A minha relação com a Ciência é uma das coisas mais importantes da minha vida. Tem sido um caminho incrível o de apreender, mas também ir esquecendo alguns dos processos e leis que regem o nosso Universo. Desde os muito simples, como a dissolução do sal em água, a outros complexos como a ideia do gene egoísta com os seus mecanismos de conservação dos genes, geração após geração. Há conhecimentos que se vão perdendo, como perceber e prever resultados de reações químicas… Há tanto de que já me esqueci! Mas no fundo não me importa.

Um dia hei-de regressar às reações químicas, como espero regressar àquela praia secreta que mora no olhar de alguém que já não vejo faz muito tempo. É tão maravilhosa esta antítese entre o prático e o inútil, entre o querer saber e o adorar o mistério! Há um certo paradoxo naquilo que move a minha consciência. Acho incrível que consigamos descobrir as leis matemáticas que escrevem a nossa realidade (sim, há regras para explicar como se movem bandos de aves ou cardumes de peixes ou manadas de mamíferos na presença de um predador).
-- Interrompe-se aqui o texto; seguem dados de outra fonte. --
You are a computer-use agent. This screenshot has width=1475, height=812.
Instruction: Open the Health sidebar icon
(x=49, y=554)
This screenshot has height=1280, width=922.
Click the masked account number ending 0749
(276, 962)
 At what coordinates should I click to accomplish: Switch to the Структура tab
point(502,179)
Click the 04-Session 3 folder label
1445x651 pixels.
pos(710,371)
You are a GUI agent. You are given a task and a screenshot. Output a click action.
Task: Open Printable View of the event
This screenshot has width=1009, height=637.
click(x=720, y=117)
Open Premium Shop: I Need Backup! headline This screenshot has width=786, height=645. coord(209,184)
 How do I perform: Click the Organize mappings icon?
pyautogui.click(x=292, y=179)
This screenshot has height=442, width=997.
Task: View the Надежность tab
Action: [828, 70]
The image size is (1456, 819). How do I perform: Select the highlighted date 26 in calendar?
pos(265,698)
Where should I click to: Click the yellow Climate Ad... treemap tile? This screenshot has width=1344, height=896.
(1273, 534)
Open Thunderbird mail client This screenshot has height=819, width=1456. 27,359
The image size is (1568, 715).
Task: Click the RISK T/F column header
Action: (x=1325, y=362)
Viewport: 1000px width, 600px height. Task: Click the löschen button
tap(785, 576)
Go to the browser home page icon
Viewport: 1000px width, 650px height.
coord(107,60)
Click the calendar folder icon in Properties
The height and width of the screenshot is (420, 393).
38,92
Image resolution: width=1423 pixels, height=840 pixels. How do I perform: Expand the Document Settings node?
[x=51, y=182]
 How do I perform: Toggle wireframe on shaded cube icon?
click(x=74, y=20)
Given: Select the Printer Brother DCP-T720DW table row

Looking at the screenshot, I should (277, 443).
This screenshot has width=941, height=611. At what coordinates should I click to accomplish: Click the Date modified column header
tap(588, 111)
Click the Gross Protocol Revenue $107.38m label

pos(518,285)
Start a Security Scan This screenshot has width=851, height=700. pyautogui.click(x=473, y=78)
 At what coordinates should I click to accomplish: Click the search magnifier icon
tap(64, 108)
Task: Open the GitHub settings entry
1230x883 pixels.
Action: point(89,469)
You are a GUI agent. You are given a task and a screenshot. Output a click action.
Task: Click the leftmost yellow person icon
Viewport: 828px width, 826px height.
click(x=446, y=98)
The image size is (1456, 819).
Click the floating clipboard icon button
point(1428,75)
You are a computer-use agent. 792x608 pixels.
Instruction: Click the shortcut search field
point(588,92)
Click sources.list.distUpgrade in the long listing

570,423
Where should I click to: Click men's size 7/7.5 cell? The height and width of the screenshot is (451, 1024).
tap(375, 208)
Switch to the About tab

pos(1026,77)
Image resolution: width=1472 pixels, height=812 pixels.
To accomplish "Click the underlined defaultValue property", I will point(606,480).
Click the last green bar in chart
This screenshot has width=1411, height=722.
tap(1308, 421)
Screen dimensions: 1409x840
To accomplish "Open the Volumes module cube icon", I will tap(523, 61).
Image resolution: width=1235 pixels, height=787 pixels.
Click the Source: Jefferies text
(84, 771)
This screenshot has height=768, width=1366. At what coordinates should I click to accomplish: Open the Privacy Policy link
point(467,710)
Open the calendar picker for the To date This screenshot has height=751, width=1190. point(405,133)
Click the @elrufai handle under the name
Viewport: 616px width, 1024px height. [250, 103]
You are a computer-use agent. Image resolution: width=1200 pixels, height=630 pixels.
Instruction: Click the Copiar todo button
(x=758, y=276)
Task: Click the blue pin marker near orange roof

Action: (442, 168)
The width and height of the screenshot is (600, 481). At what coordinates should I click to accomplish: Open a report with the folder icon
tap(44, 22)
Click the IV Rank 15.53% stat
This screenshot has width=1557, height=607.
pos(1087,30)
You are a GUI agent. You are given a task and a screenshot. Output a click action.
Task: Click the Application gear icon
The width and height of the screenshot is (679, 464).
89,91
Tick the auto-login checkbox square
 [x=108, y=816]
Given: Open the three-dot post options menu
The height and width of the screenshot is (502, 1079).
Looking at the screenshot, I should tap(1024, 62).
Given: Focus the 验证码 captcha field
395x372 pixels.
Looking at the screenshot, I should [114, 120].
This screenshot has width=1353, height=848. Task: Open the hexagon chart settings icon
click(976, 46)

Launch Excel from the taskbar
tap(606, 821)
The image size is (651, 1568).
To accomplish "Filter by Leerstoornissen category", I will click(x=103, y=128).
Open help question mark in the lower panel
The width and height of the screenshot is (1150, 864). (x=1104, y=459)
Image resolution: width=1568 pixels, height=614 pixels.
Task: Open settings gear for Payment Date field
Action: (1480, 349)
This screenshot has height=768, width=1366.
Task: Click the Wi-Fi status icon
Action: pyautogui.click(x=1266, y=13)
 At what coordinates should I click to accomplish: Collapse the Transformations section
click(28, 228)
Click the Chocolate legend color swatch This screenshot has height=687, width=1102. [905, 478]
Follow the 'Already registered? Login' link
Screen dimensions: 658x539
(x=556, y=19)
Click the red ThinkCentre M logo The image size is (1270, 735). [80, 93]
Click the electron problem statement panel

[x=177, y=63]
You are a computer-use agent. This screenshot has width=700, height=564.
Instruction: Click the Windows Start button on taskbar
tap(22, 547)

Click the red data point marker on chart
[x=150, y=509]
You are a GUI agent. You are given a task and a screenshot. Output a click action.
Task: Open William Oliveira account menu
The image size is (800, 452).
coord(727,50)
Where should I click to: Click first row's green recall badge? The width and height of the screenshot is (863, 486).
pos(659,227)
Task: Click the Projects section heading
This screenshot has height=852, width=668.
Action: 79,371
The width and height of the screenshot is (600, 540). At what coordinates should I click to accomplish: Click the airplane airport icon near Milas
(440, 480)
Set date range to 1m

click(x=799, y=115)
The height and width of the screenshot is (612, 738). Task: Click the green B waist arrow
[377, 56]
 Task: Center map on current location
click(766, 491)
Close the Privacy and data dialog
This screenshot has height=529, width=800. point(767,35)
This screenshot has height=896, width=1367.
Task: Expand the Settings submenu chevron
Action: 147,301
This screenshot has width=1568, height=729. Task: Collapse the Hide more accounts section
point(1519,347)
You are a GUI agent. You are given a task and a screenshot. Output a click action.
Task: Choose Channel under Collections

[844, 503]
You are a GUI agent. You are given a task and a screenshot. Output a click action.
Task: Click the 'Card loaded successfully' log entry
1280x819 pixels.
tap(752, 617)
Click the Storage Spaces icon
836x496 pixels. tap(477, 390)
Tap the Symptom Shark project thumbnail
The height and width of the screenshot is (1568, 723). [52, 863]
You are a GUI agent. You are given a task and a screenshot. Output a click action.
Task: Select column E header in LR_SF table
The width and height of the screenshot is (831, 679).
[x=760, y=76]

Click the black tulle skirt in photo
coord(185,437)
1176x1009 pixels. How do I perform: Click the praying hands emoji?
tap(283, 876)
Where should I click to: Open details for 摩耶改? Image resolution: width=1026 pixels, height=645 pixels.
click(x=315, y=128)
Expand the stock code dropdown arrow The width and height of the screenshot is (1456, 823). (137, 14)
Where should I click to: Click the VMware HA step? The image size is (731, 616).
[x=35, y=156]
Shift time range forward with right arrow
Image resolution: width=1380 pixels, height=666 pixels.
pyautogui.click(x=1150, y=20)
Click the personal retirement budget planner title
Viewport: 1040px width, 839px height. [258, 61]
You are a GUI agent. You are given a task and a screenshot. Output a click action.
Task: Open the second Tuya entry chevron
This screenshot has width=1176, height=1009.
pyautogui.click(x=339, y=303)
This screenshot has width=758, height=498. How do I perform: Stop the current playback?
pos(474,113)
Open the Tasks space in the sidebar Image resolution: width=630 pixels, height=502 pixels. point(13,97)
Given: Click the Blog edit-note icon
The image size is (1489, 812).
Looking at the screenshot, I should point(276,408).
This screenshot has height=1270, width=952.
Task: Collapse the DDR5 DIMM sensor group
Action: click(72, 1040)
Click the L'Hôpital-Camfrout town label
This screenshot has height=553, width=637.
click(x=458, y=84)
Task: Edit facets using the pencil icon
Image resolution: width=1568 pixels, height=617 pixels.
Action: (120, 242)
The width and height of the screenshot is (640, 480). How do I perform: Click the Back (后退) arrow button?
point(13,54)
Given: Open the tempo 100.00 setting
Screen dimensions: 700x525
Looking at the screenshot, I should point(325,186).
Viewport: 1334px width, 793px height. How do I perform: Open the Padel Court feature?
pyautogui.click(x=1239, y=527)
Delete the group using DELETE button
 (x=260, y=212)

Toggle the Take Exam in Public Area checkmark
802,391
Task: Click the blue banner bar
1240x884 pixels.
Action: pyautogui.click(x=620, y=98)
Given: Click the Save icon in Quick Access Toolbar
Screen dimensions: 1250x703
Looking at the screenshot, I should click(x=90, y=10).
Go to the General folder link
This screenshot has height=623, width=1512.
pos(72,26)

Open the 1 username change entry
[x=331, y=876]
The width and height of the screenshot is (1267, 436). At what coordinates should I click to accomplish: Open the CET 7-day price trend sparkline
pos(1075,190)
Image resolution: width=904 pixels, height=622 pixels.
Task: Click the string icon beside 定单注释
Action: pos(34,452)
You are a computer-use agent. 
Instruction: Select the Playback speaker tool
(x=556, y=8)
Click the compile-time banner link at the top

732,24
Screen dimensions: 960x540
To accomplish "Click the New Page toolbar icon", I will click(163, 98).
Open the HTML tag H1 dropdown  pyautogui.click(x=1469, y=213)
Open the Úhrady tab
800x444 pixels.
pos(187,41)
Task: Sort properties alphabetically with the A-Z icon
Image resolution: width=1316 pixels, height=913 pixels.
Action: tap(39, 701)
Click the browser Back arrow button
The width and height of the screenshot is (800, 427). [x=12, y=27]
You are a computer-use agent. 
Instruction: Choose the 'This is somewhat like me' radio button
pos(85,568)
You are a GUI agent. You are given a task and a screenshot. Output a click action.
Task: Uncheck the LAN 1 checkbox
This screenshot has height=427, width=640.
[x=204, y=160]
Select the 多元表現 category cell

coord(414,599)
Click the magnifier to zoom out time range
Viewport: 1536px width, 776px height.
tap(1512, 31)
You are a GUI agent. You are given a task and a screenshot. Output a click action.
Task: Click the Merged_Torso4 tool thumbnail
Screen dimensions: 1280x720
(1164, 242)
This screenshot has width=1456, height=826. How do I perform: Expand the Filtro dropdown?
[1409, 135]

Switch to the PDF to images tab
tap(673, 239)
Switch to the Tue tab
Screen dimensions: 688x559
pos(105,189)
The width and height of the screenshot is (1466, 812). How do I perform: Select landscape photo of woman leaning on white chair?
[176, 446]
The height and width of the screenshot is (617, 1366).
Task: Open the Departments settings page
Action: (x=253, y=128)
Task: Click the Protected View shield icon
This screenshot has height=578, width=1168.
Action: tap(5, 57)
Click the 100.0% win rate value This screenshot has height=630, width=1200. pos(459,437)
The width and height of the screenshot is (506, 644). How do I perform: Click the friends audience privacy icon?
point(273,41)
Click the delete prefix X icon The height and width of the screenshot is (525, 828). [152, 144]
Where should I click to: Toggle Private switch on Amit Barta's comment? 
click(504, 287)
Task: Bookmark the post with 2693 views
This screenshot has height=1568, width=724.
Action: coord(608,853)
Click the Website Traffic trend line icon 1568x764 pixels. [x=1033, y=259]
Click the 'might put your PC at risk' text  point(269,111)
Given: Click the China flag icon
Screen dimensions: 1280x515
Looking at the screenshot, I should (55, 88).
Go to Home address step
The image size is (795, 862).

Mas, voltando às reações químicas, apesar de ser maravilhoso entender os seus mecanismos, na verdade, os segredos mexem mais comigo. Não tem qualquer sentido em termos energéticos sair do sofá numa noite de sexta-feira chuvosa para ir dançar com os amigos, e já fomos tantas vezes!…

Não existe equação ou regra matemática que possam determinar o final do encontro de duas consciências. A forma como surge o amor ou o seu fim. Lei alguma poderá prever o destino de dois corpos que transportam duas consciências que se conectam: se um dia os seus braços estarão cobertos de musgos pelos abraços que nunca mais quiseram dar, as suas bocas mudas de beijos, cobertas pelas palavras mal ditas e os dedos enferrujados por já não saberem o corpo um do outro... Ou então se essas consciências vão conseguir manter os dois corpos juntos na eternidade de uma vida, fluindo graciosamente como se jamais se ousassem tocar.